Travail à faire.
Prolongez le texte sur les noms de l'achillée en reprenant après sa dernière phrase.

----- Extrait du document -----

L'achillée tire son nom d'Achille, qui aurait découvert et utilisé la plante pour guérir les blessures de ses soldats lors de la guerre de Troie. Encore que certains affirment qu'il s'agissait d'une tout autre plante. On l'a aussi appelée herbe à la coupure, herbe à la saignée, herbe-aux-charpentiers, herbe-aux-militaires, saigne-nez, tous des noms qui indiquent ses emplois traditionnels pour soigner les plaies et blessures de toutes sortes. Quant au nom de « sourcil de Vénus », son origine reste obscure. Peut-être fait-il référence au fait que la plante était censée aider les femmes à découvrir qui serait leur prince charmant? Nous y reviendrons plus loin. Au Québec, on l'a appelée « herbe à dinde » et « herbe au dindon » par allusion à l'emploi de la plante dans l'alimentation de cette volaille. Enfin, le nom de « millefeuille » lui vient de ce que sa feuille est très finement découpée et donne l'impression qu'il y en a mille là où il n'y en a en réalité qu'une seule.

----- Matériel fourni -----

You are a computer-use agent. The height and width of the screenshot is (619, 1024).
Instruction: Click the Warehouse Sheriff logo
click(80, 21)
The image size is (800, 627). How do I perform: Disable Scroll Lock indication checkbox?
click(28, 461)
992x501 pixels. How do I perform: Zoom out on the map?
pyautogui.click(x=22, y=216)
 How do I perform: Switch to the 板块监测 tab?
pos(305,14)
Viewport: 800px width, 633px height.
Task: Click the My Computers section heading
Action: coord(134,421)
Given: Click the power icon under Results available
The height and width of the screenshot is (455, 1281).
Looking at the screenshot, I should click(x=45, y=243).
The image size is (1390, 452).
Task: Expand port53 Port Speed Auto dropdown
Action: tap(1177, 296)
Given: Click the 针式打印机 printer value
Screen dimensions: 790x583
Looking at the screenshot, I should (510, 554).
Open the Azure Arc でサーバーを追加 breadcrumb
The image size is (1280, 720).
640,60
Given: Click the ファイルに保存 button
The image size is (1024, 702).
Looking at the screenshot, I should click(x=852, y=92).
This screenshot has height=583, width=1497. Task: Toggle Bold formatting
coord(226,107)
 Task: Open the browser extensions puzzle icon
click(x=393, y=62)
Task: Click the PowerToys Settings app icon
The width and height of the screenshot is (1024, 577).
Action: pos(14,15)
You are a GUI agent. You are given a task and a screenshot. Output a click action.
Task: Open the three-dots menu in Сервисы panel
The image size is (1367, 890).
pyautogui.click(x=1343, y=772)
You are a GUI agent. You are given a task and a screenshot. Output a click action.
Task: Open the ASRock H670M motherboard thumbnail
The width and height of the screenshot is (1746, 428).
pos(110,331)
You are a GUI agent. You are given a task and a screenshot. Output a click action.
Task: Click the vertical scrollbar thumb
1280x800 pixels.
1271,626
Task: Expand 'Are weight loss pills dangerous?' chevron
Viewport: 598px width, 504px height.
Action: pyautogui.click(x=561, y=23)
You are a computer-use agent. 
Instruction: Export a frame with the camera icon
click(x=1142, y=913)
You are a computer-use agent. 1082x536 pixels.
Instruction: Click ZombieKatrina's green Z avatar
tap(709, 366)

-----

Résultat de l'exercice.
Son rôle dans l'équilibre écologique

L'achillée est normalement très abondante dans les prairies naturelles et, jadis, les paysans lui reconnaissaient un effet fortifiant sur les animaux et le bétail. « Elle contient des substances volatiles qui stimulent leur appétit et renforcent leur organisme », écrivait en 1965 Marcello Piccioni dans son Dictionnaire des aliments pour les animaux (en 4 langues). Il affirmait en outre qu'elle donnait un parfum délicat à la viande des moutons qui la consommaient en fourrage. Fabuleuse époque où ce qui était mauvaise herbe pour le jardinier était aliment nutritif pour l'éleveur et où tout le monde y trouvait son compte! À petit budget, merci...

Et ça se mange?

On peut servir les feuilles en salade, mais en petites quantités seulement, car elles sont plutôt amères. Pour les apprêter cuites, on les fera d'abord bouillir vingt minutes dans l'eau pour leur enlever un peu de leur amertume et de leur arôme, puis on les égouttera et les sautera au beurre ou à l'huile.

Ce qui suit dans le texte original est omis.